Question

What is the derivative of \[1 + {\tan ^2}x\]?

Answer 1

Hint: Use chain rule of Differentiation to calculate the derivative of the given expression. Since $1$ is a constant, chain rule will practically be applied only on the trigonometric term of the expression.
Formula Used: Chain rule of Differentiation - \[\dfrac{{d[f(g(x))]}}{{dx}} = f'(g(x)).g'(x)\]

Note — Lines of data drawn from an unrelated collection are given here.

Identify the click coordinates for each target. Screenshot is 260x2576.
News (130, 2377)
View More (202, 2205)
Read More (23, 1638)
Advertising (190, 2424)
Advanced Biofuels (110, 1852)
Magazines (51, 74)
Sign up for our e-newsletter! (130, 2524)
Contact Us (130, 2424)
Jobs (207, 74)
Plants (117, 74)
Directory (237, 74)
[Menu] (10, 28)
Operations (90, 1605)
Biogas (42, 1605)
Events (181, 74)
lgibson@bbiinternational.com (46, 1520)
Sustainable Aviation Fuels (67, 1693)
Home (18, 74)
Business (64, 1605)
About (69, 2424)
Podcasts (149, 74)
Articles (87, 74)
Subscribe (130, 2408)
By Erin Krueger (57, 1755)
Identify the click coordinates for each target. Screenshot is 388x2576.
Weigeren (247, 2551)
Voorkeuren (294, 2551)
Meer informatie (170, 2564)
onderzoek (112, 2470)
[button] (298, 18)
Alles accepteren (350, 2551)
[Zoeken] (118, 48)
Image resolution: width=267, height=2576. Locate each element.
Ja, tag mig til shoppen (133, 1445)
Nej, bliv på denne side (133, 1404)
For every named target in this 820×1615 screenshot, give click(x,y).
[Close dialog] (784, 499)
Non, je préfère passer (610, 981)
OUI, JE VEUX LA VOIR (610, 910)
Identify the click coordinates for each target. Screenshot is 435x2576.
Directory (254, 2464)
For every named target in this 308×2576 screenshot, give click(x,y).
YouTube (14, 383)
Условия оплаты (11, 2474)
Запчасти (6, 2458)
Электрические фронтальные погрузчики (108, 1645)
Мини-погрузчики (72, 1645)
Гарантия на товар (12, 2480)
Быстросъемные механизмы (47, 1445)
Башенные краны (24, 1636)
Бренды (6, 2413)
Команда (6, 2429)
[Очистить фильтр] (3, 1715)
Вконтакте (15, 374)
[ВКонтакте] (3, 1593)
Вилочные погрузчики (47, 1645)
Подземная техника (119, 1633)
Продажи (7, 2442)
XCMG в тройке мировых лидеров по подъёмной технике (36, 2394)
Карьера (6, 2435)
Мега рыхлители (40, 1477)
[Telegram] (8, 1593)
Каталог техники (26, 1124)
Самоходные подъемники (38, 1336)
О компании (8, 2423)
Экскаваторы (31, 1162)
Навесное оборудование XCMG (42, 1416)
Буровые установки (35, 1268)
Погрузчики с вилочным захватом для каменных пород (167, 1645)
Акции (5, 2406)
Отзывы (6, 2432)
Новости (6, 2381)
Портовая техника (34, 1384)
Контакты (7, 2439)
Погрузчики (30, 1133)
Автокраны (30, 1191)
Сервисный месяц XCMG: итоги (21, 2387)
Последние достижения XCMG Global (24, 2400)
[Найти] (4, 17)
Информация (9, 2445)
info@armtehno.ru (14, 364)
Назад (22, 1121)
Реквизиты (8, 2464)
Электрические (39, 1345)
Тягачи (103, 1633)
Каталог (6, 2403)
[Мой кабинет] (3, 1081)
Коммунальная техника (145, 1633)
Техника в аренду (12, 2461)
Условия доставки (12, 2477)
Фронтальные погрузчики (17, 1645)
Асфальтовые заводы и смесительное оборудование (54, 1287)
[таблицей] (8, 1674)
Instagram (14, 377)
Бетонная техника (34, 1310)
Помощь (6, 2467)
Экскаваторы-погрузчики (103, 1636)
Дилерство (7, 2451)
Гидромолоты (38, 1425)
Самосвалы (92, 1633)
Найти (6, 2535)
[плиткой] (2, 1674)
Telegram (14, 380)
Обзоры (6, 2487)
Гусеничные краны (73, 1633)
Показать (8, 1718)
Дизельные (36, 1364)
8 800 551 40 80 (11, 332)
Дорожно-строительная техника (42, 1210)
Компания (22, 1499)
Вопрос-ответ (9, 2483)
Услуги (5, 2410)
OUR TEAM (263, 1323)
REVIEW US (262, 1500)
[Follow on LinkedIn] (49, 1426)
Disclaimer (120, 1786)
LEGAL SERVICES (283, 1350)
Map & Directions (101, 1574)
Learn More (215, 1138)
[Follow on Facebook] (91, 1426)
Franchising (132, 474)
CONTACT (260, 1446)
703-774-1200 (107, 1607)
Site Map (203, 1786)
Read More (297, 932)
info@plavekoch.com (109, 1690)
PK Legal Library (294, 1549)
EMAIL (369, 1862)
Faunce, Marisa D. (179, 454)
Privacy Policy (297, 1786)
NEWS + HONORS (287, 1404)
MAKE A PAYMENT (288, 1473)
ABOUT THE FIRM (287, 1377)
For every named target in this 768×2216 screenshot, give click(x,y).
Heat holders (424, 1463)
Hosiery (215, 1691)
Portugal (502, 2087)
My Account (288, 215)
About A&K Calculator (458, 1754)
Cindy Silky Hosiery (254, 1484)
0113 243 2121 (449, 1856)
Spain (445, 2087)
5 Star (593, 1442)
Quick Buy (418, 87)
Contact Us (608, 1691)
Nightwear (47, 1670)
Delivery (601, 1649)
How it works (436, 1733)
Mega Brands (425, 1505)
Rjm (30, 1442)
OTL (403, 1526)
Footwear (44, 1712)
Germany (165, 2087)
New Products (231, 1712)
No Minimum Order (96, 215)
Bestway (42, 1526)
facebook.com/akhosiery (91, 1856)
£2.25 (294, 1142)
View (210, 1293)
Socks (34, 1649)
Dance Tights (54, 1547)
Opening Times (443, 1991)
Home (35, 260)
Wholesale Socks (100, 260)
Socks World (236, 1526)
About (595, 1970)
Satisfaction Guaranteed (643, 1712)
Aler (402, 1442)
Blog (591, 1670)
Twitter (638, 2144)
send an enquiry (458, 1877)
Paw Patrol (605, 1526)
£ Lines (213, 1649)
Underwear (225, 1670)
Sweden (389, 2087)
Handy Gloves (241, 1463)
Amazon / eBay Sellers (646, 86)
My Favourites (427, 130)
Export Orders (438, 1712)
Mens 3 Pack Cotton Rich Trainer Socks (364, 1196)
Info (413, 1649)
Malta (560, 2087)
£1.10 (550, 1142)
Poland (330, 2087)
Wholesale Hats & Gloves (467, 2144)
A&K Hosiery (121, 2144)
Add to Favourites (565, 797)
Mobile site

Complete step-by-step solution:
Derivative of a function is defined as the value/expression/function which is obtained when a function is differentiated. First Derivative refers to the value obtained when a function is differentiated once, Second Derivative refers to the value obtained when a function is differentiated twice in succession, Third Derivative is obtained when a function is differentiated three times in succession, and so on and so forth.
There are various methods used to differentiate different types of functions, where the choice of method depends on the complexity of the given function. One such type of function is a composite function. A function is said to be composite if it consists of a function within a function, and is expressed as \[f(g(x))\], where \[g(x)\] and \[f(x)\] are both different and distinct functions and the composite function consists of \[g(x)\] contained within \[f(x)\].
To differentiate such composite functions, a very reliable method which is frequently used is the Chain Rule of Differentiation. This rule basically says that the composite function\[f(g(x))\], which can be expressed as a function within a function, is differentiated such that the final derivative of the function is the product of derivative of \[f(g(x))\] with respect to \[g(x)\], multiplied by derivative of\[g(x)\], that is, \[\dfrac{{d[f(g(x))]}}{{dx}} = f'(g(x)).g'(x)\].
In the question given to us, the expression is \[1 + {\tan ^2}x\], which can be expressed as a composite function where \[f(x) = 1 + {(\tan x)^2}\] and \[g(x) = x\].
Thus using the Chain rule of Differentiation on this expression we get,
\[\dfrac{{d(1 + {{(\tan x)}^2})}}{{dx}} = 0 + 2\tan x\dfrac{{d(\tan x).}}{{dx}}\dfrac{{d(x)}}{{dx}}\]
Since $1$ is a constant, its derivative will be $0$. Using the Chain rule, derivative of \[{(\tan x)^2}\] will be exponent of \[\tan x\], which is $2$, multiplied by \[\tan x\], multiplied by the first derivative of \[\tan x\], times the derivative of \[g(x)\], which is \[x\]. We know that the derivative of \[x\] is $1$. Hence, simplifying the equation we get,
\[2\tan x\dfrac{{d(\tan x).}}{{dx}}1\]
Now, to simplify this equation further, we need to find out the derivative of \[\tan x\], and substitute its value in the equation.
\[\dfrac{{d(\tan x)}}{{dx}}\]\[ = {\sec ^2}x\]
Hence, substituting the value of \[\dfrac{{d(\tan x)}}{{dx}}\] in the equation, we get,
\[\dfrac{{d(1 + {{(\tan x)}^2})}}{{dx}}\]\[ = 2\tan x({\sec ^2}x)\]
Hence, the derivative of \[1 + {\tan ^2}x\] is \[2\tan x{\sec ^2}x\].

Note: It is important to recognize whether the given function is composite or not before applying the Chain Rule. If wrongly applied, it may lead to wrong answers.